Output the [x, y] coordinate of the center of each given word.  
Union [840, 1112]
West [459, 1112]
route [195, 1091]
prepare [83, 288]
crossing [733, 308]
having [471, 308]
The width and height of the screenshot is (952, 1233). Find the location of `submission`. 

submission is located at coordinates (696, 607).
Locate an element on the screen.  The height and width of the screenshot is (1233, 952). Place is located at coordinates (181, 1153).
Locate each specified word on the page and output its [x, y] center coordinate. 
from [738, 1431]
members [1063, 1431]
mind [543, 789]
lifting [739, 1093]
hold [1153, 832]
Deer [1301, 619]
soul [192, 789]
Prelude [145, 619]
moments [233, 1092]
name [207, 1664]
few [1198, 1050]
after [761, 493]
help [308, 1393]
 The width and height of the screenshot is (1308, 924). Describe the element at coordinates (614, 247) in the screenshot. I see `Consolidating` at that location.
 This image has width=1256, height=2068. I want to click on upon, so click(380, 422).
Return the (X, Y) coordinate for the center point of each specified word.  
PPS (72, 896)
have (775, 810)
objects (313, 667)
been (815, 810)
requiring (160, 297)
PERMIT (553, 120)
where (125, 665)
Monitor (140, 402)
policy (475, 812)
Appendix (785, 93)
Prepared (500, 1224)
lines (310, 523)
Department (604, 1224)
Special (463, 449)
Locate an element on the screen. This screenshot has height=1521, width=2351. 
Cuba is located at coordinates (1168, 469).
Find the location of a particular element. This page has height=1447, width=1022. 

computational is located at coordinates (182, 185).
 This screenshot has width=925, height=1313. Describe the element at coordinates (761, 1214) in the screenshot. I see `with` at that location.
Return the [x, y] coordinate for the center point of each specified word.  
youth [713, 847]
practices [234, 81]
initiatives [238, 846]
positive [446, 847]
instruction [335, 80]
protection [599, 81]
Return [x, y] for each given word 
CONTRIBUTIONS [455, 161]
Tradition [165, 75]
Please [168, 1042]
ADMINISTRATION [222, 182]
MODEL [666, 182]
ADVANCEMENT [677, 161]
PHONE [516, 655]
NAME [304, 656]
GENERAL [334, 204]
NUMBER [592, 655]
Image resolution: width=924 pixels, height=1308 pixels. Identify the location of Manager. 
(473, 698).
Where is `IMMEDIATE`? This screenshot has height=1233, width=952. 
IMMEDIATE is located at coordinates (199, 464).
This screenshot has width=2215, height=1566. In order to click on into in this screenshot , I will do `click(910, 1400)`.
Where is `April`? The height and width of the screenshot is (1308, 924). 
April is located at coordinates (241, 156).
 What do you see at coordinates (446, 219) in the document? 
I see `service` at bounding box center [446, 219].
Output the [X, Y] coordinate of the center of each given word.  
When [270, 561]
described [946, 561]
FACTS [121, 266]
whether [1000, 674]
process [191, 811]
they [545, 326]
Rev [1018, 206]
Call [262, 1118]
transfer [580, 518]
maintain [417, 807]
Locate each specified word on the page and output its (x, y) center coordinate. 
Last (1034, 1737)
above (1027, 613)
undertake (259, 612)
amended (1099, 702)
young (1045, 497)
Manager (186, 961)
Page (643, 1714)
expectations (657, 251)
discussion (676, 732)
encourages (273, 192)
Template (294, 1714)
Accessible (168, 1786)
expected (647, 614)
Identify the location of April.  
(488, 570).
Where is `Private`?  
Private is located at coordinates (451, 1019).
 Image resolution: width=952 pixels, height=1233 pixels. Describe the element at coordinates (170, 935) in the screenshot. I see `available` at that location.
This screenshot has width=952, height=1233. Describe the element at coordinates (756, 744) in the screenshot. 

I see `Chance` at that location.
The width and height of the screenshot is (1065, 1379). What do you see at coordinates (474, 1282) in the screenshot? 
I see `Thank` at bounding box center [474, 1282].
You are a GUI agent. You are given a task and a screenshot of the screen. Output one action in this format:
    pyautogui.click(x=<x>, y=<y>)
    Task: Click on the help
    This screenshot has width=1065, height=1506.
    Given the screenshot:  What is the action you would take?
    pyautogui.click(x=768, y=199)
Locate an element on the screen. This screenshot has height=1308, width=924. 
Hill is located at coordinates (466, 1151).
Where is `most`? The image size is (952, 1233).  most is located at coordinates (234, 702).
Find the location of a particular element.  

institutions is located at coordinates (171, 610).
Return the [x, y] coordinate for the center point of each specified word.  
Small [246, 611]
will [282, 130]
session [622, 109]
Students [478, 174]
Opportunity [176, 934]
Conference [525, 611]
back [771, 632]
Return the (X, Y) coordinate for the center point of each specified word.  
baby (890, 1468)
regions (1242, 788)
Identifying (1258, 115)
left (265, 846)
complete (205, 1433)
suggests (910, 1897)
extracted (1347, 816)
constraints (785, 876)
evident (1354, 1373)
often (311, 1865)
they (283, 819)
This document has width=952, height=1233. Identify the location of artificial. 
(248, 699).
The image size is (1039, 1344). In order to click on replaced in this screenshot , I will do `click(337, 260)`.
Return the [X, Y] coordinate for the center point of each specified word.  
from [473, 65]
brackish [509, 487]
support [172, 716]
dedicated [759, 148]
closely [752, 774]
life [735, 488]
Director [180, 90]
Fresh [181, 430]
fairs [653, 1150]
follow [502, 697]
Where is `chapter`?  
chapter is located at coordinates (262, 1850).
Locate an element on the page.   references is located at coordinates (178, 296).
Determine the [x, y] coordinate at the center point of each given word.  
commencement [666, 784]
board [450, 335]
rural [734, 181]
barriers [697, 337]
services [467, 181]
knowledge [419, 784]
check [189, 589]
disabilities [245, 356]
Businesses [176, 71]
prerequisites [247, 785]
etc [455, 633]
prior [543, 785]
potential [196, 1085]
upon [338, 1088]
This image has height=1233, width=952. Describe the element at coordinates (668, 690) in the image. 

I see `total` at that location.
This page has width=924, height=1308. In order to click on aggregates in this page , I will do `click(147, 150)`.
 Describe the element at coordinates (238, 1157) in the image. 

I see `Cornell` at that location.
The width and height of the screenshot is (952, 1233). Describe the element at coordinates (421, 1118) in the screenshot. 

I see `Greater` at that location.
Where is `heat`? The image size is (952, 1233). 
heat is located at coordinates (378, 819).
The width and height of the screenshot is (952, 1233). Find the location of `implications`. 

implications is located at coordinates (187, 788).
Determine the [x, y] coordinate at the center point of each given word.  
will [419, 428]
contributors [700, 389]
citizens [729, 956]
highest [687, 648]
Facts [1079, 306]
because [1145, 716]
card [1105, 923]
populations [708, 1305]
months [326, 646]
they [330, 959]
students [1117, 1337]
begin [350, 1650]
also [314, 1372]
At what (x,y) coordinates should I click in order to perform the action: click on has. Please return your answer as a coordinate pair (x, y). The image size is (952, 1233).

———

* **Set task**
Could you copy out the whole listing above, every line of it, word for word and character for character?

* **Solution**
Output the [x, y] coordinate of the center of each given word.  
Union [840, 1112]
West [459, 1112]
route [195, 1091]
prepare [83, 288]
crossing [733, 308]
having [471, 308]
The width and height of the screenshot is (952, 1233). Find the location of `submission`. 

submission is located at coordinates (696, 607).
Locate an element on the screen.  The height and width of the screenshot is (1233, 952). Place is located at coordinates (181, 1153).
Locate each specified word on the page and output its [x, y] center coordinate. 
from [738, 1431]
members [1063, 1431]
mind [543, 789]
lifting [739, 1093]
hold [1153, 832]
Deer [1301, 619]
soul [192, 789]
Prelude [145, 619]
moments [233, 1092]
name [207, 1664]
few [1198, 1050]
after [761, 493]
help [308, 1393]
 The width and height of the screenshot is (1308, 924). Describe the element at coordinates (614, 247) in the screenshot. I see `Consolidating` at that location.
 This image has width=1256, height=2068. I want to click on upon, so click(380, 422).
Return the (X, Y) coordinate for the center point of each specified word.  
PPS (72, 896)
have (775, 810)
objects (313, 667)
been (815, 810)
requiring (160, 297)
PERMIT (553, 120)
where (125, 665)
Monitor (140, 402)
policy (475, 812)
Appendix (785, 93)
Prepared (500, 1224)
lines (310, 523)
Department (604, 1224)
Special (463, 449)
Locate an element on the screen. This screenshot has height=1521, width=2351. 
Cuba is located at coordinates (1168, 469).
Find the location of a particular element. This page has height=1447, width=1022. 

computational is located at coordinates (182, 185).
 This screenshot has width=925, height=1313. Describe the element at coordinates (761, 1214) in the screenshot. I see `with` at that location.
Return the [x, y] coordinate for the center point of each specified word.  
youth [713, 847]
practices [234, 81]
initiatives [238, 846]
positive [446, 847]
instruction [335, 80]
protection [599, 81]
Return [x, y] for each given word 
CONTRIBUTIONS [455, 161]
Tradition [165, 75]
Please [168, 1042]
ADMINISTRATION [222, 182]
MODEL [666, 182]
ADVANCEMENT [677, 161]
PHONE [516, 655]
NAME [304, 656]
GENERAL [334, 204]
NUMBER [592, 655]
Image resolution: width=924 pixels, height=1308 pixels. Identify the location of Manager. 
(473, 698).
Where is `IMMEDIATE`? This screenshot has height=1233, width=952. 
IMMEDIATE is located at coordinates (199, 464).
This screenshot has width=2215, height=1566. In order to click on into in this screenshot , I will do `click(910, 1400)`.
Where is `April`? The height and width of the screenshot is (1308, 924). 
April is located at coordinates (241, 156).
 What do you see at coordinates (446, 219) in the document? 
I see `service` at bounding box center [446, 219].
Output the [X, Y] coordinate of the center of each given word.  
When [270, 561]
described [946, 561]
FACTS [121, 266]
whether [1000, 674]
process [191, 811]
they [545, 326]
Rev [1018, 206]
Call [262, 1118]
transfer [580, 518]
maintain [417, 807]
Locate each specified word on the page and output its (x, y) center coordinate. 
Last (1034, 1737)
above (1027, 613)
undertake (259, 612)
amended (1099, 702)
young (1045, 497)
Manager (186, 961)
Page (643, 1714)
expectations (657, 251)
discussion (676, 732)
encourages (273, 192)
Template (294, 1714)
Accessible (168, 1786)
expected (647, 614)
Identify the location of April.  
(488, 570).
Where is `Private`?  
Private is located at coordinates (451, 1019).
 Image resolution: width=952 pixels, height=1233 pixels. Describe the element at coordinates (170, 935) in the screenshot. I see `available` at that location.
This screenshot has width=952, height=1233. Describe the element at coordinates (756, 744) in the screenshot. 

I see `Chance` at that location.
The width and height of the screenshot is (1065, 1379). What do you see at coordinates (474, 1282) in the screenshot? 
I see `Thank` at bounding box center [474, 1282].
You are a GUI agent. You are given a task and a screenshot of the screen. Output one action in this format:
    pyautogui.click(x=<x>, y=<y>)
    Task: Click on the help
    This screenshot has width=1065, height=1506.
    Given the screenshot:  What is the action you would take?
    pyautogui.click(x=768, y=199)
Locate an element on the screen. This screenshot has height=1308, width=924. 
Hill is located at coordinates (466, 1151).
Where is `most`? The image size is (952, 1233).  most is located at coordinates (234, 702).
Find the location of a particular element.  

institutions is located at coordinates (171, 610).
Return the [x, y] coordinate for the center point of each specified word.  
Small [246, 611]
will [282, 130]
session [622, 109]
Students [478, 174]
Opportunity [176, 934]
Conference [525, 611]
back [771, 632]
Return the (X, Y) coordinate for the center point of each specified word.  
baby (890, 1468)
regions (1242, 788)
Identifying (1258, 115)
left (265, 846)
complete (205, 1433)
suggests (910, 1897)
extracted (1347, 816)
constraints (785, 876)
evident (1354, 1373)
often (311, 1865)
they (283, 819)
This document has width=952, height=1233. Identify the location of artificial. 
(248, 699).
The image size is (1039, 1344). In order to click on replaced in this screenshot , I will do `click(337, 260)`.
Return the [X, Y] coordinate for the center point of each specified word.  
from [473, 65]
brackish [509, 487]
support [172, 716]
dedicated [759, 148]
closely [752, 774]
life [735, 488]
Director [180, 90]
Fresh [181, 430]
fairs [653, 1150]
follow [502, 697]
Where is `chapter`?  
chapter is located at coordinates (262, 1850).
Locate an element on the page.   references is located at coordinates (178, 296).
Determine the [x, y] coordinate at the center point of each given word.  
commencement [666, 784]
board [450, 335]
rural [734, 181]
barriers [697, 337]
services [467, 181]
knowledge [419, 784]
check [189, 589]
disabilities [245, 356]
Businesses [176, 71]
prerequisites [247, 785]
etc [455, 633]
prior [543, 785]
potential [196, 1085]
upon [338, 1088]
This image has height=1233, width=952. Describe the element at coordinates (668, 690) in the image. 

I see `total` at that location.
This page has width=924, height=1308. In order to click on aggregates in this page , I will do `click(147, 150)`.
 Describe the element at coordinates (238, 1157) in the image. 

I see `Cornell` at that location.
The width and height of the screenshot is (952, 1233). Describe the element at coordinates (421, 1118) in the screenshot. 

I see `Greater` at that location.
Where is `heat`? The image size is (952, 1233). 
heat is located at coordinates (378, 819).
The width and height of the screenshot is (952, 1233). Find the location of `implications`. 

implications is located at coordinates (187, 788).
Determine the [x, y] coordinate at the center point of each given word.  
will [419, 428]
contributors [700, 389]
citizens [729, 956]
highest [687, 648]
Facts [1079, 306]
because [1145, 716]
card [1105, 923]
populations [708, 1305]
months [326, 646]
they [330, 959]
students [1117, 1337]
begin [350, 1650]
also [314, 1372]
At what (x,y) coordinates should I click in order to perform the action: click on has. Please return your answer as a coordinate pair (x, y). The image size is (952, 1233).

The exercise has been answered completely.